What you have to do. All of the data is to be printed again exactly as it appears.

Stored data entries
::::::::

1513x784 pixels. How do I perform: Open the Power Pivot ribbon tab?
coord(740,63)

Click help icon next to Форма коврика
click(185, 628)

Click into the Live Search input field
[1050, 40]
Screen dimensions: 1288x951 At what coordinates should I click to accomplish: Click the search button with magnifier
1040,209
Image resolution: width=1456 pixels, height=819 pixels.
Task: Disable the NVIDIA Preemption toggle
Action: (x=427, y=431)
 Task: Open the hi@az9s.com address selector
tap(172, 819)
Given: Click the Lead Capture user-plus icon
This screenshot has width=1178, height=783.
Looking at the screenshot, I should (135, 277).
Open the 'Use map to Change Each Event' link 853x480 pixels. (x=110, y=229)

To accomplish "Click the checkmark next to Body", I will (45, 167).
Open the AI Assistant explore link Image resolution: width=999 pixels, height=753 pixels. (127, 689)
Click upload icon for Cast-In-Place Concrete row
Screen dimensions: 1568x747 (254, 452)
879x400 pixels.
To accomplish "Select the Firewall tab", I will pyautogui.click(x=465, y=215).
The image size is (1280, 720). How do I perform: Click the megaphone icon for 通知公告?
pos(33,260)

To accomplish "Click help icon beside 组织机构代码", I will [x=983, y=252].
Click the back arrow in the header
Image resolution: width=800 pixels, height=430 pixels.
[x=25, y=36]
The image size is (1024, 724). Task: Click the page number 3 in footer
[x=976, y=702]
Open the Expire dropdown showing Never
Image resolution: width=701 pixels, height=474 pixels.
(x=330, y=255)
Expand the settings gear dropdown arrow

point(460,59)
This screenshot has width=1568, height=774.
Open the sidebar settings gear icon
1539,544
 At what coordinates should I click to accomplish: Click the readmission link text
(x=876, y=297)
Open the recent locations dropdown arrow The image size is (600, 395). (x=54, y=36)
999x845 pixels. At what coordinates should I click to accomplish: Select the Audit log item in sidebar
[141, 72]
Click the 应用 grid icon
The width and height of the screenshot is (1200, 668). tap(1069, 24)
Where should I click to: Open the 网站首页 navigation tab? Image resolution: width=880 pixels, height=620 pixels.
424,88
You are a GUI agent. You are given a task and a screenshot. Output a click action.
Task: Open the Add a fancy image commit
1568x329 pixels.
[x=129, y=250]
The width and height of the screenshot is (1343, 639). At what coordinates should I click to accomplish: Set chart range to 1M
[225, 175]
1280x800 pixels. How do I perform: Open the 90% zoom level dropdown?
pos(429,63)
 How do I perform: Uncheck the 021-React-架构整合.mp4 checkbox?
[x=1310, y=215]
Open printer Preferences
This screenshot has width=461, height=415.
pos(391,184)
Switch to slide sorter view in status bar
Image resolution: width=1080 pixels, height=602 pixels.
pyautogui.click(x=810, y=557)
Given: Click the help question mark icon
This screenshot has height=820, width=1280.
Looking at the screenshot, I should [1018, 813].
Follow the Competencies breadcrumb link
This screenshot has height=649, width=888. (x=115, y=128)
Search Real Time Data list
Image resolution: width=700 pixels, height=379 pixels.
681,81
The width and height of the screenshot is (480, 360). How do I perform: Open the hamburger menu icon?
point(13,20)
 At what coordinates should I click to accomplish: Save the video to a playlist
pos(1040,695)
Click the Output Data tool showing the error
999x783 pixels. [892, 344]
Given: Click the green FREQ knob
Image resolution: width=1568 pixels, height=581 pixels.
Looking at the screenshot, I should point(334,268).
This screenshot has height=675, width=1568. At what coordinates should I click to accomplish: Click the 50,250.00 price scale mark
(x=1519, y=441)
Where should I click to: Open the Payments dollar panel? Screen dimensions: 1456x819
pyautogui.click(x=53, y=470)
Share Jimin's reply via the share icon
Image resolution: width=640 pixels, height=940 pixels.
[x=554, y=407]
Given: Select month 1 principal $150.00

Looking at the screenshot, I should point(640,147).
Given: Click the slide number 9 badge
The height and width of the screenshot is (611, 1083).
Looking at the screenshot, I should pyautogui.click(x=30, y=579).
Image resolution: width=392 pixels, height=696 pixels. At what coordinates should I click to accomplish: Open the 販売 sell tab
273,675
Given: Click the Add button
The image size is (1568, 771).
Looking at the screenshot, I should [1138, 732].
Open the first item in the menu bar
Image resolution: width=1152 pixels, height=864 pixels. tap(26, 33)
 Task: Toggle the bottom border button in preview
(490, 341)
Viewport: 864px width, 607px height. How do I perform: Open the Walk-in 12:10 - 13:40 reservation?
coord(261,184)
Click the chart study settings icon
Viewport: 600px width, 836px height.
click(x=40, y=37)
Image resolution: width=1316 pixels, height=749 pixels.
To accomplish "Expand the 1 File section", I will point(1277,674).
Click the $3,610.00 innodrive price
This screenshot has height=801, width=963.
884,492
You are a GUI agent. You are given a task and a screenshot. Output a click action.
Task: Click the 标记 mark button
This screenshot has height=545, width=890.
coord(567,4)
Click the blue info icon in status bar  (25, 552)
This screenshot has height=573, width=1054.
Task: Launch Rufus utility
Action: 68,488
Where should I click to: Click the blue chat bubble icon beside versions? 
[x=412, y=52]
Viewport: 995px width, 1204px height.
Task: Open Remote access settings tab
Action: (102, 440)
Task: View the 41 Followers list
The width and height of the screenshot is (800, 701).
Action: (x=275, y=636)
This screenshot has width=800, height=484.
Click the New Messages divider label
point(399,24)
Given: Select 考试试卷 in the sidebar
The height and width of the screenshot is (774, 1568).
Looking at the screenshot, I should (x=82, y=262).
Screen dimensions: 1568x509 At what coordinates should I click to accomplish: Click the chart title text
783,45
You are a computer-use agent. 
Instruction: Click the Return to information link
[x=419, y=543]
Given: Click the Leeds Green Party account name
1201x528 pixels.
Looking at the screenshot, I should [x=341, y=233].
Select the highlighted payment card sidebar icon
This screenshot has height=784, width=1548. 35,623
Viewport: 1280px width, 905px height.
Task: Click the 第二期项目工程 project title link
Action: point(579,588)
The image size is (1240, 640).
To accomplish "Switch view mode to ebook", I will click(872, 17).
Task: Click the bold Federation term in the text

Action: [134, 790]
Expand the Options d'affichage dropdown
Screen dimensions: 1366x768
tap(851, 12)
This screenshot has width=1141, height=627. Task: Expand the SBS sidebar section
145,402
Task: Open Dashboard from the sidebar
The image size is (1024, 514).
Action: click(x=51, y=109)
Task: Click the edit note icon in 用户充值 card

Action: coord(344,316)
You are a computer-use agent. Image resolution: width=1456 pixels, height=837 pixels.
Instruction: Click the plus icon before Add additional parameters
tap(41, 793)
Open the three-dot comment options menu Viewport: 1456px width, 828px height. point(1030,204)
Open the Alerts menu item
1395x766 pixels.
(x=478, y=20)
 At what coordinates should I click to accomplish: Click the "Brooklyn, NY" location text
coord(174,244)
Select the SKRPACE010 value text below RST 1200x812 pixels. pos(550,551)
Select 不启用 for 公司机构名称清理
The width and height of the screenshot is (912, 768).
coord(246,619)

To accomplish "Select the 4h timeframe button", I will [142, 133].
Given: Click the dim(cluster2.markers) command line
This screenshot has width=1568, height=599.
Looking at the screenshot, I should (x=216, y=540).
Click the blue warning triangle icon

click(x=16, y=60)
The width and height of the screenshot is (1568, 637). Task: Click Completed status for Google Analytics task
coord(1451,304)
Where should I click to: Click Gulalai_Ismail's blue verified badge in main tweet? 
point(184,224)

::::::::

Problem solution.
1513x784 pixels. How do I perform: Open the Power Pivot ribbon tab?
coord(740,63)

Click help icon next to Форма коврика
click(185, 628)

Click into the Live Search input field
[1050, 40]
Screen dimensions: 1288x951 At what coordinates should I click to accomplish: Click the search button with magnifier
1040,209
Image resolution: width=1456 pixels, height=819 pixels.
Task: Disable the NVIDIA Preemption toggle
Action: (x=427, y=431)
 Task: Open the hi@az9s.com address selector
tap(172, 819)
Given: Click the Lead Capture user-plus icon
This screenshot has width=1178, height=783.
Looking at the screenshot, I should (135, 277).
Open the 'Use map to Change Each Event' link 853x480 pixels. (x=110, y=229)

To accomplish "Click the checkmark next to Body", I will (45, 167).
Open the AI Assistant explore link Image resolution: width=999 pixels, height=753 pixels. (127, 689)
Click upload icon for Cast-In-Place Concrete row
Screen dimensions: 1568x747 (254, 452)
879x400 pixels.
To accomplish "Select the Firewall tab", I will pyautogui.click(x=465, y=215).
The image size is (1280, 720). How do I perform: Click the megaphone icon for 通知公告?
pos(33,260)

To accomplish "Click help icon beside 组织机构代码", I will [x=983, y=252].
Click the back arrow in the header
Image resolution: width=800 pixels, height=430 pixels.
[x=25, y=36]
The image size is (1024, 724). Task: Click the page number 3 in footer
[x=976, y=702]
Open the Expire dropdown showing Never
Image resolution: width=701 pixels, height=474 pixels.
(x=330, y=255)
Expand the settings gear dropdown arrow

point(460,59)
This screenshot has width=1568, height=774.
Open the sidebar settings gear icon
1539,544
 At what coordinates should I click to accomplish: Click the readmission link text
(x=876, y=297)
Open the recent locations dropdown arrow The image size is (600, 395). (x=54, y=36)
999x845 pixels. At what coordinates should I click to accomplish: Select the Audit log item in sidebar
[141, 72]
Click the 应用 grid icon
The width and height of the screenshot is (1200, 668). tap(1069, 24)
Where should I click to: Open the 网站首页 navigation tab? Image resolution: width=880 pixels, height=620 pixels.
424,88
You are a GUI agent. You are given a task and a screenshot. Output a click action.
Task: Open the Add a fancy image commit
1568x329 pixels.
[x=129, y=250]
The width and height of the screenshot is (1343, 639). At what coordinates should I click to accomplish: Set chart range to 1M
[225, 175]
1280x800 pixels. How do I perform: Open the 90% zoom level dropdown?
pos(429,63)
 How do I perform: Uncheck the 021-React-架构整合.mp4 checkbox?
[x=1310, y=215]
Open printer Preferences
This screenshot has width=461, height=415.
pos(391,184)
Switch to slide sorter view in status bar
Image resolution: width=1080 pixels, height=602 pixels.
pyautogui.click(x=810, y=557)
Given: Click the help question mark icon
This screenshot has height=820, width=1280.
Looking at the screenshot, I should [1018, 813].
Follow the Competencies breadcrumb link
This screenshot has height=649, width=888. (x=115, y=128)
Search Real Time Data list
Image resolution: width=700 pixels, height=379 pixels.
681,81
The width and height of the screenshot is (480, 360). How do I perform: Open the hamburger menu icon?
point(13,20)
 At what coordinates should I click to accomplish: Save the video to a playlist
pos(1040,695)
Click the Output Data tool showing the error
999x783 pixels. [892, 344]
Given: Click the green FREQ knob
Image resolution: width=1568 pixels, height=581 pixels.
Looking at the screenshot, I should point(334,268).
This screenshot has height=675, width=1568. At what coordinates should I click to accomplish: Click the 50,250.00 price scale mark
(x=1519, y=441)
Where should I click to: Open the Payments dollar panel? Screen dimensions: 1456x819
pyautogui.click(x=53, y=470)
Share Jimin's reply via the share icon
Image resolution: width=640 pixels, height=940 pixels.
[x=554, y=407]
Given: Select month 1 principal $150.00

Looking at the screenshot, I should point(640,147).
Given: Click the slide number 9 badge
The height and width of the screenshot is (611, 1083).
Looking at the screenshot, I should pyautogui.click(x=30, y=579).
Image resolution: width=392 pixels, height=696 pixels. At what coordinates should I click to accomplish: Open the 販売 sell tab
273,675
Given: Click the Add button
The image size is (1568, 771).
Looking at the screenshot, I should [1138, 732].
Open the first item in the menu bar
Image resolution: width=1152 pixels, height=864 pixels. tap(26, 33)
 Task: Toggle the bottom border button in preview
(490, 341)
Viewport: 864px width, 607px height. How do I perform: Open the Walk-in 12:10 - 13:40 reservation?
coord(261,184)
Click the chart study settings icon
Viewport: 600px width, 836px height.
click(x=40, y=37)
Image resolution: width=1316 pixels, height=749 pixels.
To accomplish "Expand the 1 File section", I will point(1277,674).
Click the $3,610.00 innodrive price
This screenshot has height=801, width=963.
884,492
You are a GUI agent. You are given a task and a screenshot. Output a click action.
Task: Click the 标记 mark button
This screenshot has height=545, width=890.
coord(567,4)
Click the blue info icon in status bar  (25, 552)
This screenshot has height=573, width=1054.
Task: Launch Rufus utility
Action: 68,488
Where should I click to: Click the blue chat bubble icon beside versions? 
[x=412, y=52]
Viewport: 995px width, 1204px height.
Task: Open Remote access settings tab
Action: (102, 440)
Task: View the 41 Followers list
The width and height of the screenshot is (800, 701).
Action: (x=275, y=636)
This screenshot has width=800, height=484.
Click the New Messages divider label
point(399,24)
Given: Select 考试试卷 in the sidebar
The height and width of the screenshot is (774, 1568).
Looking at the screenshot, I should (x=82, y=262).
Screen dimensions: 1568x509 At what coordinates should I click to accomplish: Click the chart title text
783,45
You are a computer-use agent. 
Instruction: Click the Return to information link
[x=419, y=543]
Given: Click the Leeds Green Party account name
1201x528 pixels.
Looking at the screenshot, I should [x=341, y=233].
Select the highlighted payment card sidebar icon
This screenshot has height=784, width=1548. 35,623
Viewport: 1280px width, 905px height.
Task: Click the 第二期项目工程 project title link
Action: point(579,588)
The image size is (1240, 640).
To accomplish "Switch view mode to ebook", I will click(872, 17).
Task: Click the bold Federation term in the text

Action: [134, 790]
Expand the Options d'affichage dropdown
Screen dimensions: 1366x768
tap(851, 12)
This screenshot has width=1141, height=627. Task: Expand the SBS sidebar section
145,402
Task: Open Dashboard from the sidebar
The image size is (1024, 514).
Action: click(x=51, y=109)
Task: Click the edit note icon in 用户充值 card

Action: coord(344,316)
You are a computer-use agent. Image resolution: width=1456 pixels, height=837 pixels.
Instruction: Click the plus icon before Add additional parameters
tap(41, 793)
Open the three-dot comment options menu Viewport: 1456px width, 828px height. point(1030,204)
Open the Alerts menu item
1395x766 pixels.
(x=478, y=20)
 At what coordinates should I click to accomplish: Click the "Brooklyn, NY" location text
coord(174,244)
Select the SKRPACE010 value text below RST 1200x812 pixels. pos(550,551)
Select 不启用 for 公司机构名称清理
The width and height of the screenshot is (912, 768).
coord(246,619)

To accomplish "Select the 4h timeframe button", I will [142, 133].
Given: Click the dim(cluster2.markers) command line
This screenshot has width=1568, height=599.
Looking at the screenshot, I should (x=216, y=540).
Click the blue warning triangle icon

click(x=16, y=60)
The width and height of the screenshot is (1568, 637). Task: Click Completed status for Google Analytics task
coord(1451,304)
Where should I click to: Click Gulalai_Ismail's blue verified badge in main tweet? 
point(184,224)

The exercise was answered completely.